The brave Greeks, again: Police, firefighters march against austerity

Editor’s Note: Everywhere we look the world is today in the grip of an acute, artificial crisis caused entirely by capitalism, and which can only be resolved by its replacement by socialism.  In Greece—and soon possibly other nations in the so-called developed world—it is acquiring revolutionary dimensions.—PG

Greek police, firefighters march against austerity cuts
From: AP September 07, 2012 9:37AM

THOUSANDS of police have marched through Athens, chanting “thieves, thieves” and carrying black flags, to oppose planned pay cuts under a huge new austerity package meant to save Greece from defaulting on its mountain of debt.

The 4000 protesters, who also included firefighters and coast guard officers, lit flares, blared spray-can horns, and set up mock gallows outside parliament.

The peaceful anti-government demonstration came amid deepening social gloom as official figures showed Greece’s unemployment rate surged to 24.4 per cent in June, with more than 1.2 million people out of work, many of them youths.

It was the latest in a string of protests against the new austerity package for 2013-14, demanded by rescue creditors from other eurozone countries and the International Monetary Fund.

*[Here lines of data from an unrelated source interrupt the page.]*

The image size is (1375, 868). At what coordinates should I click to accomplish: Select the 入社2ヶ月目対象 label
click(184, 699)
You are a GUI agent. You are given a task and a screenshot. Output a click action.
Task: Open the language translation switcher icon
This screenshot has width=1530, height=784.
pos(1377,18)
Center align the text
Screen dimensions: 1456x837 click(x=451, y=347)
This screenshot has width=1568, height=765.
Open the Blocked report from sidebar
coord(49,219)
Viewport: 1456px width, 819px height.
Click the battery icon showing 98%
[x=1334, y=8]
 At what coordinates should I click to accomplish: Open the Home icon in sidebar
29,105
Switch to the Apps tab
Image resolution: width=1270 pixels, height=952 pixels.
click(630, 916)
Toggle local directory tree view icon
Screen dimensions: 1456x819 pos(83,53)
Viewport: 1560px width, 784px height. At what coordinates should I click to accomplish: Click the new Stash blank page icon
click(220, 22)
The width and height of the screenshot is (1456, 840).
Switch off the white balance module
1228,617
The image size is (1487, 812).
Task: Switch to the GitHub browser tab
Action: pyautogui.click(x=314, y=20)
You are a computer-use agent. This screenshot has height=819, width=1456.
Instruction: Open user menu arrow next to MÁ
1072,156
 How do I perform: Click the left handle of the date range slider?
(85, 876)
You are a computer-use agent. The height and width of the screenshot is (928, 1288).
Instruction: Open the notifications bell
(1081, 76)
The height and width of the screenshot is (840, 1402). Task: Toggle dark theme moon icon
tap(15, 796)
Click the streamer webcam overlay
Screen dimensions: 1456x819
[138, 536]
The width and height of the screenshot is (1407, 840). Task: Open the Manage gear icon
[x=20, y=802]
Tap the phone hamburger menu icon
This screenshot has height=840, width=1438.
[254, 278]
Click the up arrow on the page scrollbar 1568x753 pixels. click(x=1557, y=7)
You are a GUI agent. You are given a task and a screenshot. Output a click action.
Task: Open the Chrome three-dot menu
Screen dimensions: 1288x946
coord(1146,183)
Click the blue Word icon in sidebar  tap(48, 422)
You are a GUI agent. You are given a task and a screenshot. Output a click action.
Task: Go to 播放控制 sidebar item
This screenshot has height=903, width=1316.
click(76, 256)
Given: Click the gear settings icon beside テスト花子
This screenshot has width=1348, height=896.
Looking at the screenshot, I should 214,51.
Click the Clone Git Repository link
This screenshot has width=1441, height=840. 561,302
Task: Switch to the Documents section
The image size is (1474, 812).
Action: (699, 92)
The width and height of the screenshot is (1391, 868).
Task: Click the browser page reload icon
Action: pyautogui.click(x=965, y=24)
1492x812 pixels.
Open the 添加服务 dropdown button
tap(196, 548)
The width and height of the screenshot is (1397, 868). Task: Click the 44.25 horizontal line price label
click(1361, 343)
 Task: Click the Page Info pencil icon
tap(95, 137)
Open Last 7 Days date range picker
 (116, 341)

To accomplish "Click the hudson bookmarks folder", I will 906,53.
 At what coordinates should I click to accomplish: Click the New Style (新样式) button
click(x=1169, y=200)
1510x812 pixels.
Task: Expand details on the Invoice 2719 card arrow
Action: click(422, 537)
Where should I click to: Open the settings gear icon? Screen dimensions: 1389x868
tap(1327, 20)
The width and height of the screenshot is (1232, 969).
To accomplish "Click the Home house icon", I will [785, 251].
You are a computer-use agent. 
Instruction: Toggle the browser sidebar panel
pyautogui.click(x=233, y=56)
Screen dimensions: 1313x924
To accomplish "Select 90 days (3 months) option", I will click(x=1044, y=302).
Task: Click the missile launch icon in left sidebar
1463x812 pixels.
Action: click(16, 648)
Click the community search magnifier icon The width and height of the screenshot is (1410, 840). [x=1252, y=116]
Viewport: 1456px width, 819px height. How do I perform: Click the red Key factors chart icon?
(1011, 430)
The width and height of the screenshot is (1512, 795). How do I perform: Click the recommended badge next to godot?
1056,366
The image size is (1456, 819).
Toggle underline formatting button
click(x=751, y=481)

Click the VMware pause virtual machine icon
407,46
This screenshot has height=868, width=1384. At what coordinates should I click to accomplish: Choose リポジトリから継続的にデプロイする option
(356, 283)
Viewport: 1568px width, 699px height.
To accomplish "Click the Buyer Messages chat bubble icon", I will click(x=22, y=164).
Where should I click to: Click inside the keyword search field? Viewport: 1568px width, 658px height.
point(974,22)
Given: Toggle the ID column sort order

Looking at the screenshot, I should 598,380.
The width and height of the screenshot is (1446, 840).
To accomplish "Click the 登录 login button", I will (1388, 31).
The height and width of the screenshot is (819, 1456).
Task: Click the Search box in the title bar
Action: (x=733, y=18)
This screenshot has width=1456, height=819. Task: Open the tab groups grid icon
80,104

It also came as the European Central Bank unveiled its most aggressive plan to date to deal with Europe’s nearly three-year-old debt crisis, promising open-ended, but still conditional, purchases of short-maturity government bonds to keep borrowing costs down for Spain, Italy and other struggling countries.

ECB unveils new crisis aid

A top union leader warned that the Greek spending cuts would unleash unprecedented social unrest without helping the recession-shackled economy.

“To insist on the (current) austerity program and adopt new measures against the less well-off will provoke a social explosion that is violent and of an intensity never seen before by Greek society,” said Yiannis Panagopoulos, head of the country’s main GSEE union.

Without the measures, Greece will lose access to the vital bailout loans that are shielding it from bankruptcy. But after two and a half years of punishing austerity, the new cutbacks planned by Greece’s conservative-led governing coalition have sparked deep anger, spawning unusual protests by workers such as judges and police.

Today’s protesters shouted slogans such as “thieves, thieves”, “shame, you’re delivering the final blow to the security forces” and “come out and see how low you have brought us”, as they marched to the Finance Ministry in central Athens.

They set up mock triple gallows on an open-top van, with a sign reading “Troika” – in reference to the austerity inspectors from the European Union, the IMF and the European Central Bank. An officer from each of the services – police, coast guard and firefighters – stood with his head in a noose.

Earlier, protesting police officers defied colleagues in the riot police and blocked the entrance of one of their own Athens facilities for about four hours.

About 50 officers prevented buses used to carry riot police from leaving the site. The buses are scheduled to go to the northern city of Thessaloniki, where weekend anti-austerity demonstrations are planned.

The jobless figure released by the statistical authority on Thursday jumped from 23.5 per cent in May and 17.2 per cent the previous year – and was more than three times higher than in June 2008, the year before Greece’s acute financial crisis began. An average 1000 jobs were lost every day from June 2011 to June 2012.

Among young people aged up to 25, unemployment was a crippling 55 per cent, compared with 20 per cent four years ago.